While the DPHE is yet to install the water infrastructure to cover most of the smaller municipalities in Bangladesh, the urban local bodies are unable to run them properly where they do have the system. The revenue earned from water supply is inadequate to maintain a basic piped water system, and therefore remain virtually dependent on the subsidy given out of the holding tax revenue collected by the municipal bodies. Most of the municipalities have also failed to increase the number of water connections, maintain the required quality of water, and collect higher water fees from the consumers. In this situation, most of the urban households continue to use groundwater from both deep and shallow tube wells.
The government has a Sector Development Plan (2011-2025) for drinking water and sanitation. The plan had a target for piped water supply coverage of 80 percent in large municipalities and 70 percent in small municipalities by 2020. By 2025, the sectoral plan has a target of 90 percent coverage in large municipalities and 80 percent in small municipalities. In order to achieve these targets, there is an urgent need to enhance the level of investment in the water sector in the municipalities. It is essential to raise investment in water supply to also achieve the SDG 6 target of "safe and sustainable sanitation, hygiene and drinking water used by all."
The municipal bodies must take water supply as their mandatory function more seriously and draw up a medium-term plan to bring 100 percent of urban population under a piped water supply network by 2030. They are expected to provide clean water to the people and at the same time establish a water tariff as per Model By-Laws (Water Supply), 1999 that is adequate for achieving full cost recovery of water supply. The municipalities should use modern methods such as computerised billing and collection of water tariffs to attain financial viability.
While it is essential to increase piped water supply provision, it is also necessary to raise public awareness to increase demand for clean water and regularly pay the bills. There is a tendency among many urban households, as socioeconomic studies have shown, to continue using water from tube wells for drinking and everyday use and not accept piped water because they need to pay the water tariff.

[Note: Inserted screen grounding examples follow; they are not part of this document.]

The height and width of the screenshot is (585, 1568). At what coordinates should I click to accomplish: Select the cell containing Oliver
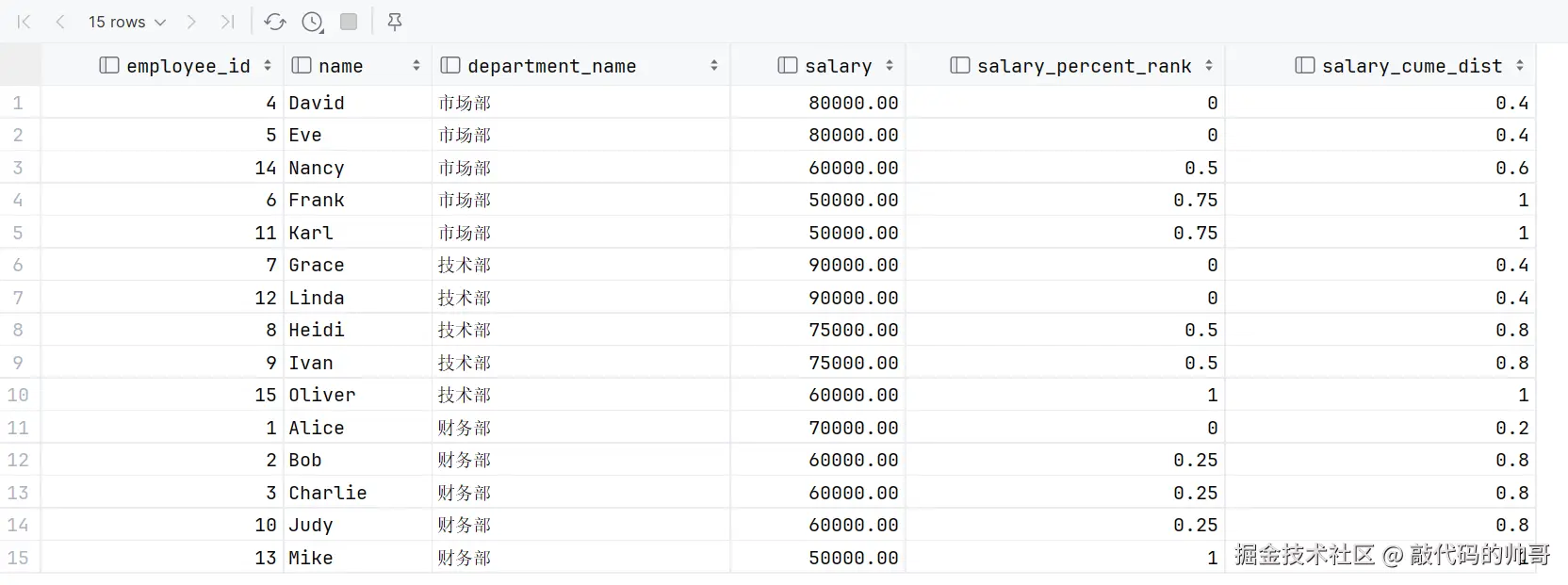pos(321,395)
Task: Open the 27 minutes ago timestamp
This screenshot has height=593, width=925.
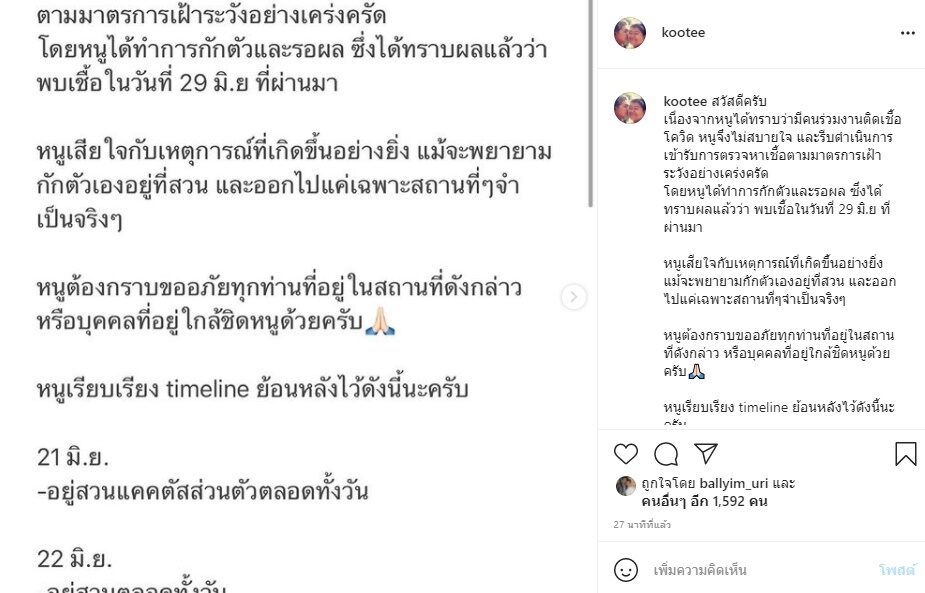Action: click(642, 525)

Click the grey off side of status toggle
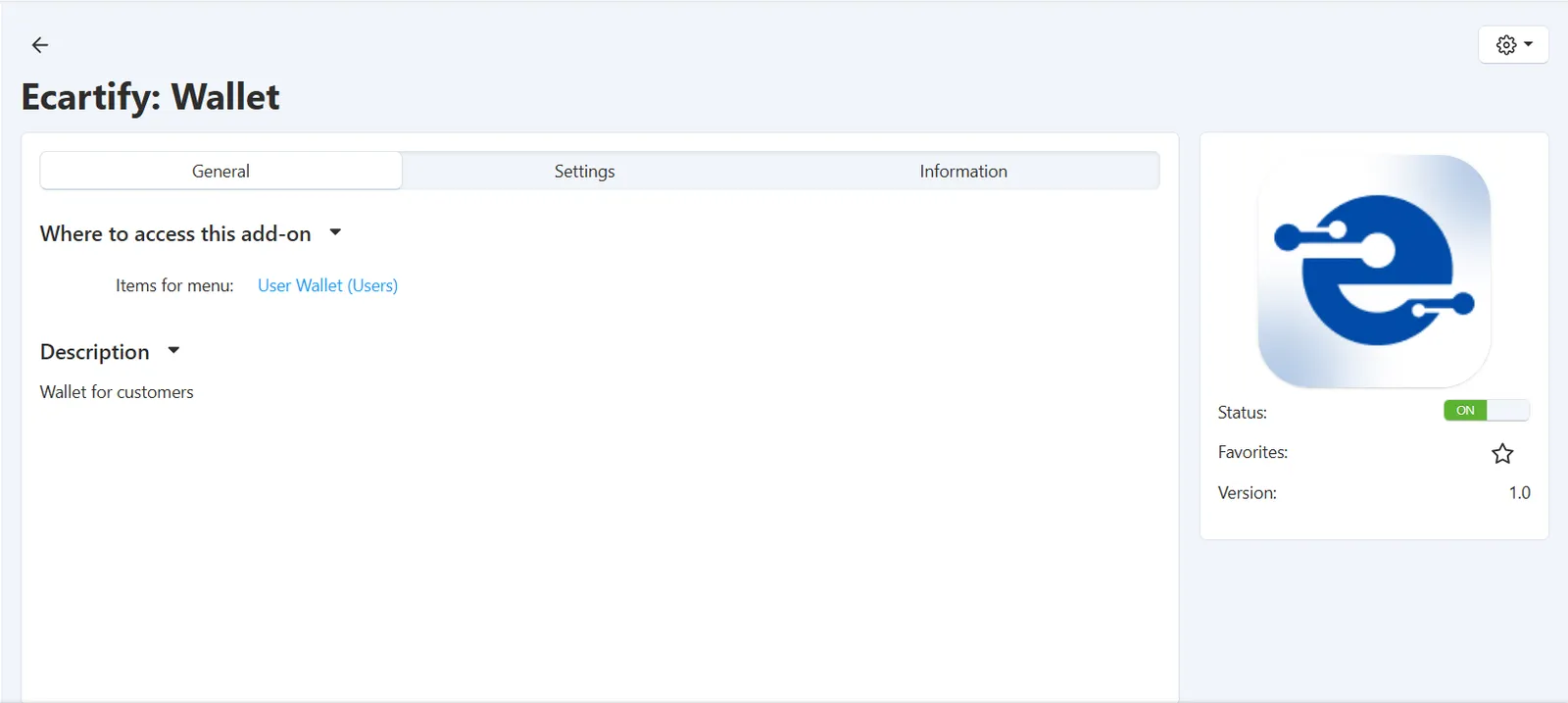pyautogui.click(x=1508, y=411)
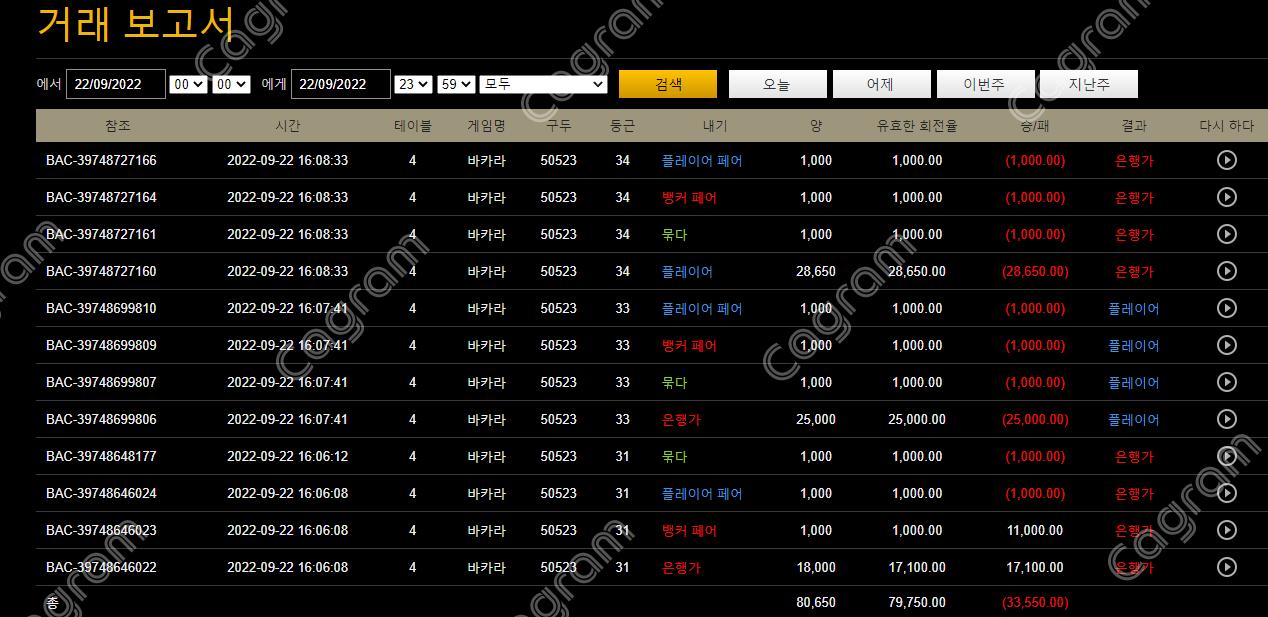Viewport: 1268px width, 617px height.
Task: Click the yellow 검색 search button
Action: coord(668,84)
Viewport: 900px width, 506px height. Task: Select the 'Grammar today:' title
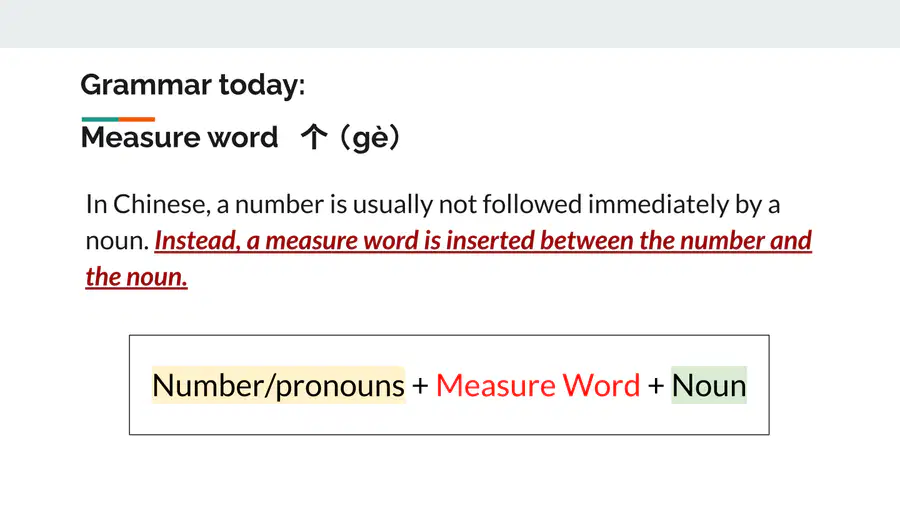click(192, 85)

To change this attitude, the government should revisit its policy of free or heavily subsidised distribution of tube wells in urban areas. When the urban households compare the cost of piped water with tube well water, they find it cheaper to continue with their tube well water. Therefore, there is a need to undertake a communication campaign to popularise piped water and raise demand for it from the perspective of its health consequence, as tube well water contains many impurities.
Therefore, in densely populated municipal areas of Bangladesh, all households must be brought under safe piped water supply networks within the shortest possible time.
Dr Nawshad Ahmed, a former UN official, is an economist and urban planner.